One luxury of aging is seeing current events in a longer time perspective, knowing that all catastrophes of the moment have deep histories. Human culture changed rapidly during my lifetime, and the pace is accelerating. Most changes are good, some not. We live best when cherishing the moment’s beauty, not when imagining calamities.

Our Fast-Changing World
In my 1940s childhood, bread and milk were delivered to our house by horse and cart. My dad’s sister, Linda, had a car that started with a hand-crank. And her hand-cranked Victrola record player was great fun. My dad was born in 1907 when cars, telephones, and home electricity were new.

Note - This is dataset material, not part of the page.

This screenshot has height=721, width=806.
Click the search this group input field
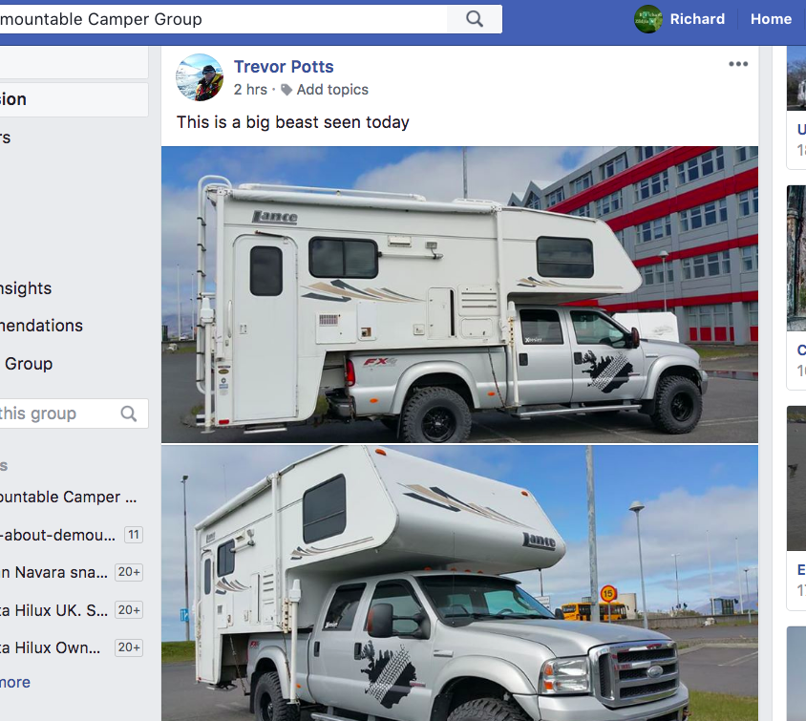[x=56, y=414]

My Dad’s father was born in 1860 when electric motors were becoming commercial realities. My grandfather’s great-grandfather was born in Ireland around 1770 when the Scottish engineer James Watt redesigned a coal mine water pump into the steam engine that birthed the Industrial Revolution.

Out From the Woods
Before the steam engine, change was relatively slow. Varieties of humans have been around for 3 million years, but by 30,000 BCE, Homo sapiens had dominated the others as the only surviving hominid. We domesticated animals, developed agriculture, grew villages into towns, traded, fought wars, and to explain the world, developed spirits, gods, and religions. We achieved this growth through a unique, creative tool, human culture. The primary purpose of human culture is fulfilling individual and collective needs and desires. We still responded to environmental change, but human evolution is mostly cultural, not biological.

Fictional Truths
Large-scale coordination, beyond the 20-200 group size of our foraging ancestors, relies on the coordinating benefits from broad acceptance of unifying fictional stories. These collective myths and beliefs create nations and world order. We may disagree on the virtue of various social structures — divine right of Kings, democracy, communism, autocracy, or anarchy — but we all agree on, and want money. It’s a universal language.

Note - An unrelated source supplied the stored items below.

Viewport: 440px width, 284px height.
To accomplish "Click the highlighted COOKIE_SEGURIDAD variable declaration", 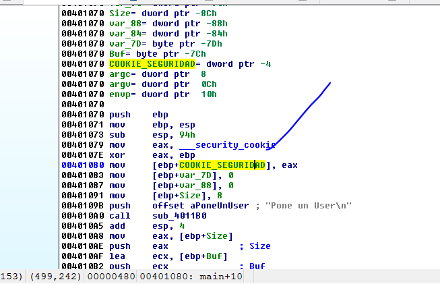I will (152, 63).
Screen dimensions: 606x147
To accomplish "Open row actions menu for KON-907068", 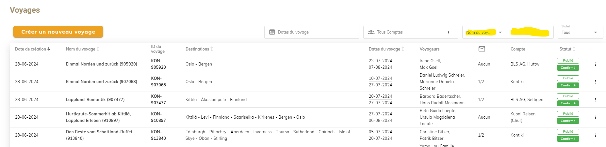I will point(595,82).
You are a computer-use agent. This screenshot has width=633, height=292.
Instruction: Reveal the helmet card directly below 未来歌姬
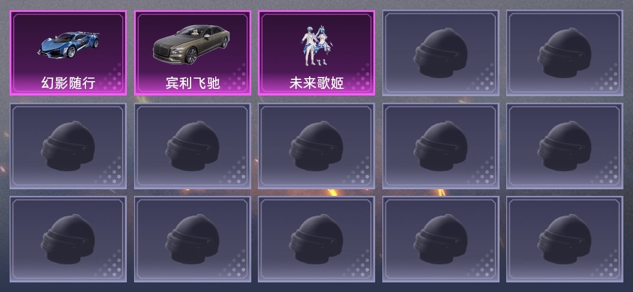click(x=316, y=146)
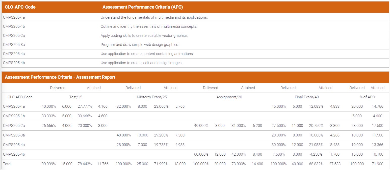This screenshot has height=170, width=390.
Task: Select the 71.900 total attained value
Action: coord(377,164)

But fulfilling human needs and desires comes at a price. James Watt’s compatriots couldn’t know that his simple steam engine would bring such rapid global change. Industrialization brought synthetic fertilizer, antibiotics, plastics, computers, satellites, the Internet, and cell phones. The world’s population jumped from 800 million to 8 billion. Life expectancy doubled. This change was cultural, not biological.

Until imaginative man leaped out of Africa, all species evolved slowly, along with their related partners in nature. What was discarded by one animal was lunch for another. There was no waste. Not today.

Today, We Dump
Plastics are ubiquitous. Carbon dioxide and other industrial gases destabilize the climate. A collapsing Antarctic ice shelf — from global warming — will soon raise sea level about 2 feet, inundating coastal areas and displacing billions. Add wildfires, floods, droughts, pandemics, and a possible Gulf Stream reversal with a new ice age in Europe. That’s just for starters, and there’s no going back. Evolution doesn’t work that way.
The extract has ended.